À titre d'exemple, on peut prévoir, sauf stipulation contraire dans les statuts :
la « composition » : le conseil d'entreprise est composé de représentants du personnel (50 %, membres du conseil d'entreprise par défaut), d'administrateurs (25 %, représentants du conseil d'administration par défaut) et de personnalités qualifiées représentant les parties engagées hors de l'entreprise (territoire… 25 %) ;
le « fonctionnement » : il élit son président (pour une durée à spécifier). Il se réunit annuellement (avant l'assemblée générale) ;
les « responsabilités » : il est chargé, le cas échéant, d'approuver une révision de l'OSE, d'évaluer la gestion sur la stratégie à l'égard de l'OSE et sur le respect de l'équilibre entre les parties engagées dans l'OSE. Il doit être informé et consulté sur toute décision de cession d'un actif essentiel à l'OSE. Il peut en outre être saisi soit par l'assemblée générale, soit par le conseil d'administration, soit par le comité d'entreprise. Il peut aussi s'autosaisir s'il considère que la société court un risque susceptible d'altérer durablement la poursuite de l'OSE. Il peut également, à la suite de plusieurs avis négatifs, convoquer une assemblée générale extraordinaire dont il fixe lui-même l'ordre du jour et qui peut porter sur l'éventuelle révision, voire l'abandon, de l'OSE.
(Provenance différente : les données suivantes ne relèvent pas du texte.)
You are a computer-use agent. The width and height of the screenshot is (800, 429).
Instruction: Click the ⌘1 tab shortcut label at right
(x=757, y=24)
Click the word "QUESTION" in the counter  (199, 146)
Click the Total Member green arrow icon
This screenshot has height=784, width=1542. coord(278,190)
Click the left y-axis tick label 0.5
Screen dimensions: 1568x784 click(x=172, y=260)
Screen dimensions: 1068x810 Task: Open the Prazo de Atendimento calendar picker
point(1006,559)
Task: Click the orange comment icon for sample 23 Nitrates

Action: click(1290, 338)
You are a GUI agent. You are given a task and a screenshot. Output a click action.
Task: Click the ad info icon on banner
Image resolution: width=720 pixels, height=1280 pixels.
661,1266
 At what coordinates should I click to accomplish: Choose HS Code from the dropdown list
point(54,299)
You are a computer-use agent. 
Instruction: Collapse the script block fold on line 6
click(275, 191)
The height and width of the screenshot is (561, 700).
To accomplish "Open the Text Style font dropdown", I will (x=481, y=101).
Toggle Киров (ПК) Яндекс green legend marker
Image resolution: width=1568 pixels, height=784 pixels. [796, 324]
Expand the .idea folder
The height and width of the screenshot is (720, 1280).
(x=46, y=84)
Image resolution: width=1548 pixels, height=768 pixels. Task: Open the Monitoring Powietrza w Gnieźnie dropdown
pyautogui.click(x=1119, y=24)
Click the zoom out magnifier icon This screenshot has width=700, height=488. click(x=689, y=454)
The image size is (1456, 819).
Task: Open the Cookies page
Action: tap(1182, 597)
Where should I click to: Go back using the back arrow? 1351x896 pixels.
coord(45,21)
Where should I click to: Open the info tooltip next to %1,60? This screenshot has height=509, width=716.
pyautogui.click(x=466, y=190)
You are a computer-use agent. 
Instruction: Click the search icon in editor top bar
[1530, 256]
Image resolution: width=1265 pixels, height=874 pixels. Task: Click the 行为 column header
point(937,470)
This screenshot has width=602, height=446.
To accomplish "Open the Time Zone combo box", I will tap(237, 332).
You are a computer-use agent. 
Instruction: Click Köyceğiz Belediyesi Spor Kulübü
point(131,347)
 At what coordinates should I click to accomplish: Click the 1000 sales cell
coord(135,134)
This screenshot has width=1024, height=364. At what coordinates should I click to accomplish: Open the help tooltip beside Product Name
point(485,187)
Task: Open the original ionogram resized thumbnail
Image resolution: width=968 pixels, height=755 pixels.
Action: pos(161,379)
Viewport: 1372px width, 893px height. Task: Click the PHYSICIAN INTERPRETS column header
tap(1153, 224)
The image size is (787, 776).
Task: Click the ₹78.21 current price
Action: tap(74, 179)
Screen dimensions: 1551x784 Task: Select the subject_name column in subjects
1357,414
La faisabilité et les effets d'une telle proposition demandent évidemment à être étudiés de manière plus approfondie. Plutôt que le détail précis des clauses et des mécanismes, nous avons surtout voulu montrer ici que du point de vue de la recherche, le réinvestissement de la notion d'objet social ouvrait de nouvelles perspectives pour l'impact investing.
CONCLUSION
En France, cette proposition a été favorablement accueillie à de nombreux endroits. Outre les premières expérimentations avec des entreprises, on peut citer, par exemple, le rapport 2012 du Conseil économique et social intitulé Performance et gouvernance des entreprises, qui suggère de définir un droit de l'entreprise reconnaissant sa mission de création collective. Le rapport sur l'économie positive (rapport 2013 sous l'égide de Jacques Attali, voir aussi le rapport 2015) reprend aussi la proposition de SOSE (Segrestin et Hatchuel, 2012) : il préconise la redéfinition de l'entreprise et la création de nouveaux statuts de société incluant de nouveaux objets sociaux distincts de la seule valeur actionnariale. De même, le rapport sur l'investissement à impact rédigé par la Taskforce dans le cadre du G8 (Sibille, 2014) retient également la proposition de SOSE. Au-delà, les expérimentations sont d'ores et déjà engagées. Le droit des sociétés est suffisamment souple pour rendre possible l'intégration d'une mission dans les statuts. Un pilote est actuellement en cours avec quelques entreprises9. Il aidera à déterminer les principes de formulation d'un OSE ainsi que les procédures d'évaluation de la gestion relative à cet objet. Car si le principe d'un engagement des associés est incontournable, en revanche, les formes et les méthodes des entreprises à mission restent à explorer et seront vraisemblablement très variées.